Physics-Informed Neural Networks for Offshore Tsunami Simulation of the 2006 Southern Java Earthquake

Authors

  • Sorja Koesuma Sebelas Maret University, Department of Physics https://orcid.org/0000-0003-4497-5531
  • Arnida Lailatul Latifah National Research and Innovation Agency (BRIN), Research Center for Computing
  • Angger Zufan Hanggara Sebelas Maret University, Department of Physics
  • Ahmad Fauzi Pohan Andalas University, Department of Physics
  • Sismanto Sismanto Gadjah Mada University, Department of Physics
  • Budi Eka Nurcahya Gadjah Mada University, Department of Physics
  • Sugeng Purwo Saputro National Research and Innovation Agency (BRIN), Research Center for Geological Resources
  • Rian Amukti National Research and Innovation Agency (BRIN), Research Center of Geological Disaster

DOI:

https://doi.org/10.17794/rgn.2026.5.14

Keywords:

modeling, COMCOT, PINNs, non-linear shallow water equation, machine learning

Abstract

This study presents a comparative analysis between a conventional numerical model, COMCOT, and Physics-Informed Neural Networks (PINNs) for simulating tsunami waves generated by the July 17, 2006 Java earthquake (Mw 7.7). The mesh-free PINNs framework integrates the nonlinear shallow water equations directly into its loss function, enabling simulations without spatial discretization. The model was trained to forecast wave elevation fields using initial conditions derived from the Okada fault model.  Results demonstrate that the PINNs model accurately replicates the COMCOT benchmark, successfully capturing the initial tsunami formation and subsequent propagation dynamics.
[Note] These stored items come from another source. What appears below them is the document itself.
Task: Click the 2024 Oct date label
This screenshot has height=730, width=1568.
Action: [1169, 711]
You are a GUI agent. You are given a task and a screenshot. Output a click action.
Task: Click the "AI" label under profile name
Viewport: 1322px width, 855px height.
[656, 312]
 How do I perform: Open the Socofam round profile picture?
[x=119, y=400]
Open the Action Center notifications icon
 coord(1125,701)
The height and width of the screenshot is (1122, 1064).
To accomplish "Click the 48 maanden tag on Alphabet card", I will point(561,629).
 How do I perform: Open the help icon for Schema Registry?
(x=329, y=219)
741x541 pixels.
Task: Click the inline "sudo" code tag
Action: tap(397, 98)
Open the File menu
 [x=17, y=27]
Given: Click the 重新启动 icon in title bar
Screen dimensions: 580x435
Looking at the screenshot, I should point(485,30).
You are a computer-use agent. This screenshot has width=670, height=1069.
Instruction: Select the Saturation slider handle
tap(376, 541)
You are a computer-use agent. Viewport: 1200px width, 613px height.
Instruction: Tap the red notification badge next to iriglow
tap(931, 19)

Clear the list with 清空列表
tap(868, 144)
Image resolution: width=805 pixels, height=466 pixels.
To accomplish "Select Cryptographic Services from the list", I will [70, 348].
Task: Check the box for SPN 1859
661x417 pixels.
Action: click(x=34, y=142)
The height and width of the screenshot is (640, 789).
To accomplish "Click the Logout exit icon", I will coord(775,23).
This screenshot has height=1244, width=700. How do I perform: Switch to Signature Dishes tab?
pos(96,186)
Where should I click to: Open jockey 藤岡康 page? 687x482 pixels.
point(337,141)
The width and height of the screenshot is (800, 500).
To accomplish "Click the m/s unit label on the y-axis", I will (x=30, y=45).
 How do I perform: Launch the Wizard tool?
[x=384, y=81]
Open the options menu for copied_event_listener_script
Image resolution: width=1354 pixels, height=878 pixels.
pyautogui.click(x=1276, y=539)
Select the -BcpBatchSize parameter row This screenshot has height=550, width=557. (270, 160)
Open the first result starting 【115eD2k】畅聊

Key quantitative metrics, including correlation coefficients (remaining above 0.98 for most of the simulation) and spatial error distribution (mean absolute percentage error <5% in the open ocean), confirm the model's high accuracy. Critically, once trained, the PINN model generates a complete wave elevation field in under one second, offering a substantial operational advantage over conventional grid-based solvers. Despite slight smoothing effects in high-gradient coastal regions, the study concludes that PINNs offer a reliable and accurate, mesh-free alternative to traditional methods, showing significant promise for future application in rapid tsunami hazard assessment and data-integration for early warning systems, with full real-time deployment identified as a key direction for future research.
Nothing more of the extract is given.